VLSP 2022 – viTempQA Duration Challenge: Vietnamese Temporal Question Answer
Important dates
- June 23, 2025: Registration open
- July 6, 2025: Training data release
- July 15, 2025: Public test release
- August 20, 2025: System submission deadline
- August 30, 2025: Private test results release
- September 10, 2025: Technical report submission
- September 27, 2025: Notification of acceptance
- October 3, 2025: Camera-ready deadline
- October 29-30, 2025: Conference dates
Task Description
Objective: Build a system to answer temporal questions in Vietnamese across three sub-tasks: Date Arithmetic (date-arith), Duration Question Answering (durationQA). The system must extract and reason about temporal information to provide accurate answers related to dates, durations, and temporal relationships.
- Sub-Task 2: Duration Question Answering (durationQA)
Description: Answer questions about the duration of events or actions based on a given context. The system must extract duration-related information from text and use real-world knowledge to evaluate answer options, determining how long an event or action lasts.
Focus: Identify explicit or implied durations in the context (e.g., "6 years") and apply real-world reasoning to classify options as correct ("yes") or incorrect ("no") based on factual accuracy.
Evaluation
System performance will be evaluated using a range of standard metrics, including Accuracy, Exact Match, Precision, Recall, and F1-score:
Evaluation Metrics
- Exact Match: Used for Sub-Task 2 (DurationQA). It evaluates whether the predicted label sequence matches exactly the ground-truth label sequence.
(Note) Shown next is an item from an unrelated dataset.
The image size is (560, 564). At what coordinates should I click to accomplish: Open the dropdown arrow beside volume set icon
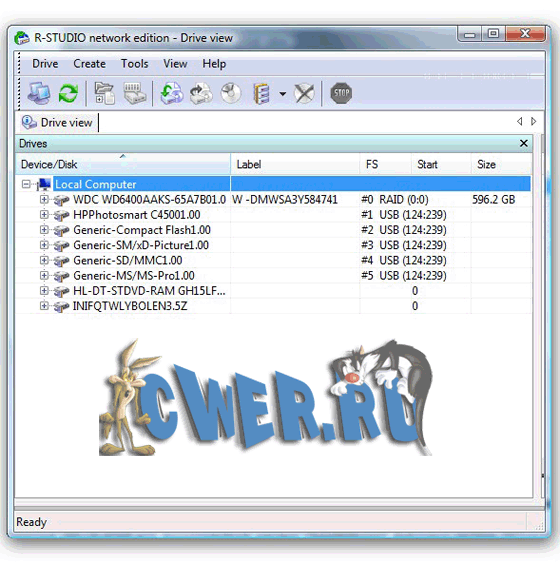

- Precision: Ratio of correctly predicted "yes" answers to total "yes" predictions made by the system.
- Recall: Ratio of correctly predicted "yes" answers to total actual "yes" answers in the ground truth.
- F1-score: Harmonic mean of Precision and Recall, summarizing overall performance.
Evaluation is performed separately for each sub-task. The final evaluation report includes individual scores as well as aggregate performance across all tasks.
Example for Sub-Task 1: Date Arithmetic
Input:
{
"question": "Thời gian 1 năm và 2 tháng trước tháng 6, 1297 là khi nào?",
"context": "",
"answer": ["Tháng 4, 1296"]
}
System Prediction:
["Tháng 4, 1296"]
- Accuracy: The prediction matches the ground-truth exactly.
→ Accuracy = 1.0
Example for Sub-Task 2: Duration Question Answering
Input:
{
"context": "Tôi đang sửa chữa chiếc xe đạp bị hỏng.",
"options": ["30 phút", "1 tháng", "10 phút", "2 giờ"],
"qid": 54,
"question": "Mất thời gian bao lâu để sửa chữa chiếc xe đạp?" }
"labels": ["yes", "no", "yes", "yes"],
System Prediction:
["yes", "no", "no", "yes"]
Metric Calculation:
- Exact Match: System prediction ≠ ground truth.
→ Exact Match = 0.0
- Precision: 2 correct "yes" predictions out of 2 total "yes" predictions.
→ Precision = 2 / 2 = 1.0
- Recall: 2 correct "yes" predictions out of 3 actual "yes" in ground truth.
→ Recall = 2 / 3 ≈ 0.6667
- F1-score: Harmonic mean of precision and recall.
→ F1 = 2 × (1.0 × 0.6667) / (1.0 + 0.6667) ≈ 0.8
References
- Chu, Zheng, et al. "Timebench: A comprehensive evaluation of temporal reasoning abilities in large language models." arXiv preprint arXiv:2311.17667 (2023).
- Tan, Qingyu, Hwee Tou Ng, and Lidong Bing. "Towards benchmarking and improving the temporal reasoning capability of large language models." arXiv preprint arXiv:2306.08952 (2023).
- Virgo, Felix, Fei Cheng, and Sadao Kurohashi. "Improving event duration question answering by leveraging existing temporal information extraction data." Proceedings of the Thirteenth Language Resources and Evaluation Conference. 2022.